Nothing obviously jumps out as wrong, though. Still lost as to what's going wrong.

  • That error comes from Grub and means the filesystem from which it is trying to boot is corrupt (or missing?). If I were diagnosing this I would probably log into the hypervisor on which this vm was running and attempt to validate the disk image from which it was booting (for a `raw` image using `losetup` to connect it to a block device and then attempting to mount it; for a `qcow2` image possibly looking into `qemu-nbd`, etc). – larsks Jul 14 '23 at 15:36
  • I've connected to the hypervisors and found the images in /var/lib/instances/. The base image (in _base/) image shows up at a DOS/MBR boot sector according to the linux `file` command.
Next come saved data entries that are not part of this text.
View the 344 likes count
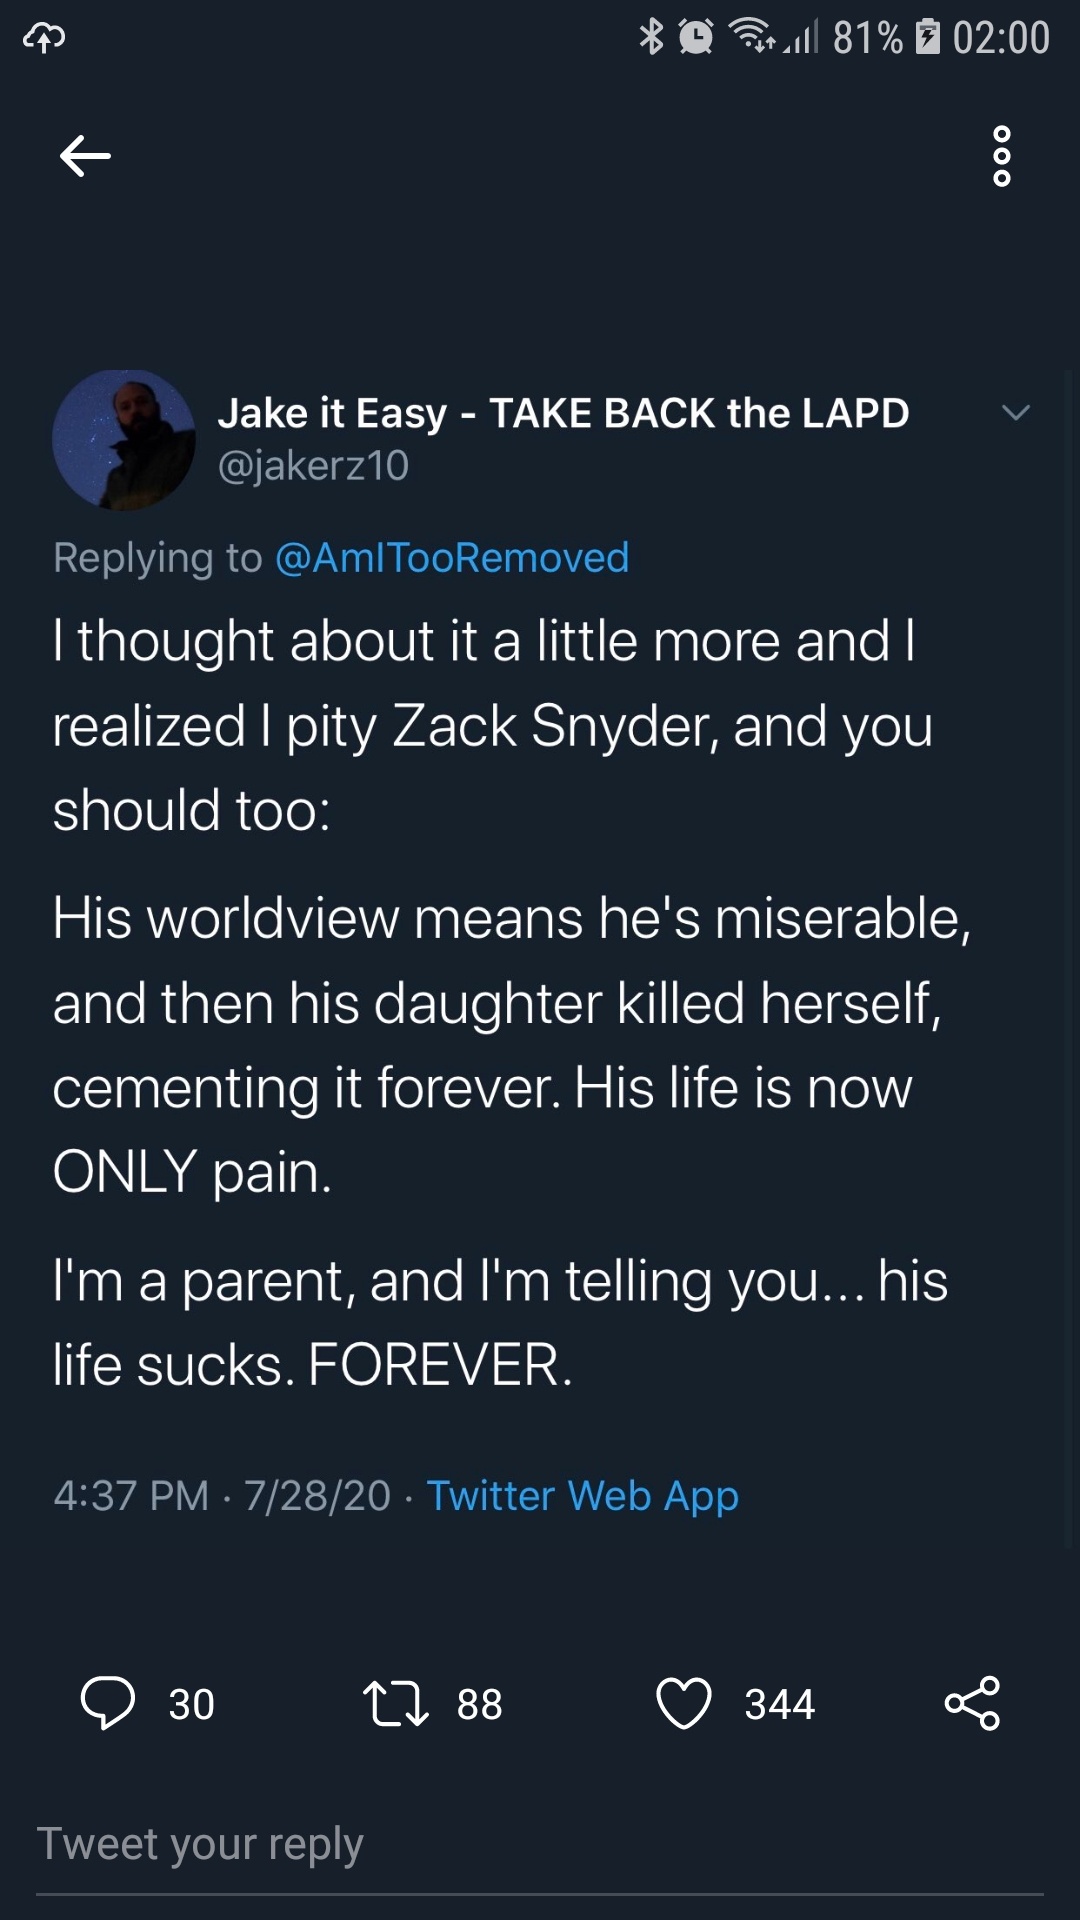The height and width of the screenshot is (1920, 1080). (x=779, y=1704)
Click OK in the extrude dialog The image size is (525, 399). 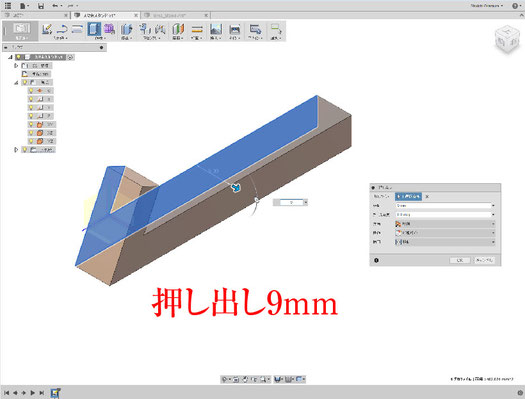(x=459, y=260)
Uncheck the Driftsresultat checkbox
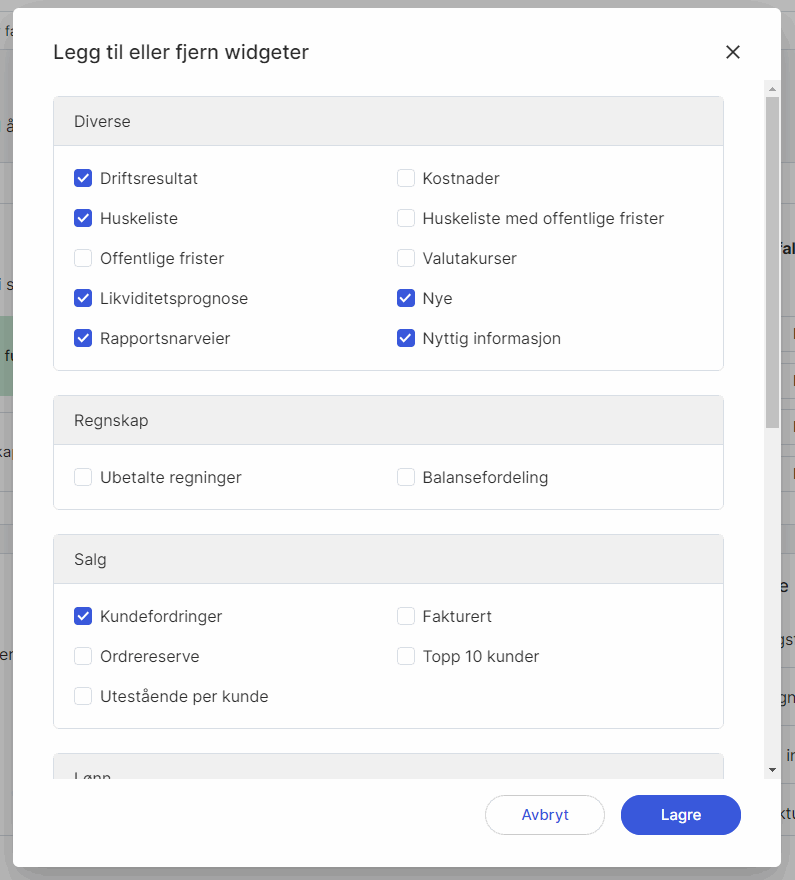 (x=83, y=178)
The instance image (in /disk) shows qcow2 backed by the base image. File sizes are as I'd expect (112mb for the RAW DOS/MBR copy of cirros in the base file and only 193k in the instance copy as the instance hasn't actually booted yet.) Even if these files are corrupted, I'm left wondering why openstack isn't setting them up properly. I'll see if I can mount them to verify sanity. – Jason Hiser Jul 14 '23 at 23:49
  • Thanks for the tips @larsks, I think the images on the hypervisor are OK. See updates to original question. – Jason Hiser Jul 15 '23 at 00:44

1 Answers1

0

I finally figured out what the problem was. My openstack flavor had --ram set to 2. Meaning 2MB, not what I thought it was (2GB). This was causing grub to fail to load the kernel, giving very unhelpful error messages. And yes, this did take me over a month to figure out. :/